RECORD SET
◆ ◆ ◆
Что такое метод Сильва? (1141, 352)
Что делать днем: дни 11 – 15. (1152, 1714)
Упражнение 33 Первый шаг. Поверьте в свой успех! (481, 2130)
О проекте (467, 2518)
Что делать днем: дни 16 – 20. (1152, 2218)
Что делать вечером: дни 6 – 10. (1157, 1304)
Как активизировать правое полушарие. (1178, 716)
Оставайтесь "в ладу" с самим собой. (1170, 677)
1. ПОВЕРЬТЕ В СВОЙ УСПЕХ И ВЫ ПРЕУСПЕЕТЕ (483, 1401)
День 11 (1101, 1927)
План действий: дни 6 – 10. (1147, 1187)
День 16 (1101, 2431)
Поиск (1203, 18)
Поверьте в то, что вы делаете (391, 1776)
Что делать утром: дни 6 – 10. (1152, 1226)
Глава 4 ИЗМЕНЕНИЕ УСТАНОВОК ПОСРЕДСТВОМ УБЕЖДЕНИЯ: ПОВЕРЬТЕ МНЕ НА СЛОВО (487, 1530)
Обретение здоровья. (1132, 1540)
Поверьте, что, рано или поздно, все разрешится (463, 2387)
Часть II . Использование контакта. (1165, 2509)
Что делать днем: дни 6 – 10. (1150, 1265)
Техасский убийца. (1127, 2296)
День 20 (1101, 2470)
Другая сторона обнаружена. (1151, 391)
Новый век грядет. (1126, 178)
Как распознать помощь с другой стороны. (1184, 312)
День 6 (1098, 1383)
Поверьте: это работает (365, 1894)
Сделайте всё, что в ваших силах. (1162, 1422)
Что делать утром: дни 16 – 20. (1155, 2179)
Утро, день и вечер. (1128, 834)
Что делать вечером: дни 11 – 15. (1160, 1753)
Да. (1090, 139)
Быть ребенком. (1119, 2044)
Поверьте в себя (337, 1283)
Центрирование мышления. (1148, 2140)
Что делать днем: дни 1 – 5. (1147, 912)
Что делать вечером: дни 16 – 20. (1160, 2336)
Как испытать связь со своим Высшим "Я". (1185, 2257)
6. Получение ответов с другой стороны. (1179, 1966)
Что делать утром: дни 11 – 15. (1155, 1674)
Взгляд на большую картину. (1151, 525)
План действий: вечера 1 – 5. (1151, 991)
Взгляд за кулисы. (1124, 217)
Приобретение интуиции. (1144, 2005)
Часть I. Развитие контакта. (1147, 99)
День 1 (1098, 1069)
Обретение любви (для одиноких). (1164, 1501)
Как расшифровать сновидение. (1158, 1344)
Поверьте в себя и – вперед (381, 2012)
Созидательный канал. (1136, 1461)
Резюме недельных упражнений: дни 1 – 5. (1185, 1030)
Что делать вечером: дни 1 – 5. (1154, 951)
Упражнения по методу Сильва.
◆ ◆ ◆
WHAT YOU SHOULD DO
Copy, without any change, the lines from the one that contains "День 16 (1101, 2431)" to the final line of the entries above.

TASK SOLUTION
День 16 (1101, 2431)
Поиск (1203, 18)
Поверьте в то, что вы делаете (391, 1776)
Что делать утром: дни 6 – 10. (1152, 1226)
Глава 4 ИЗМЕНЕНИЕ УСТАНОВОК ПОСРЕДСТВОМ УБЕЖДЕНИЯ: ПОВЕРЬТЕ МНЕ НА СЛОВО (487, 1530)
Обретение здоровья. (1132, 1540)
Поверьте, что, рано или поздно, все разрешится (463, 2387)
Часть II . Использование контакта. (1165, 2509)
Что делать днем: дни 6 – 10. (1150, 1265)
Техасский убийца. (1127, 2296)
День 20 (1101, 2470)
Другая сторона обнаружена. (1151, 391)
Новый век грядет. (1126, 178)
Как распознать помощь с другой стороны. (1184, 312)
День 6 (1098, 1383)
Поверьте: это работает (365, 1894)
Сделайте всё, что в ваших силах. (1162, 1422)
Что делать утром: дни 16 – 20. (1155, 2179)
Утро, день и вечер. (1128, 834)
Что делать вечером: дни 11 – 15. (1160, 1753)
Да. (1090, 139)
Быть ребенком. (1119, 2044)
Поверьте в себя (337, 1283)
Центрирование мышления. (1148, 2140)
Что делать днем: дни 1 – 5. (1147, 912)
Что делать вечером: дни 16 – 20. (1160, 2336)
Как испытать связь со своим Высшим "Я". (1185, 2257)
6. Получение ответов с другой стороны. (1179, 1966)
Что делать утром: дни 11 – 15. (1155, 1674)
Взгляд на большую картину. (1151, 525)
План действий: вечера 1 – 5. (1151, 991)
Взгляд за кулисы. (1124, 217)
Приобретение интуиции. (1144, 2005)
Часть I. Развитие контакта. (1147, 99)
День 1 (1098, 1069)
Обретение любви (для одиноких). (1164, 1501)
Как расшифровать сновидение. (1158, 1344)
Поверьте в себя и – вперед (381, 2012)
Созидательный канал. (1136, 1461)
Резюме недельных упражнений: дни 1 – 5. (1185, 1030)
Что делать вечером: дни 1 – 5. (1154, 951)
Упражнения по методу Сильва.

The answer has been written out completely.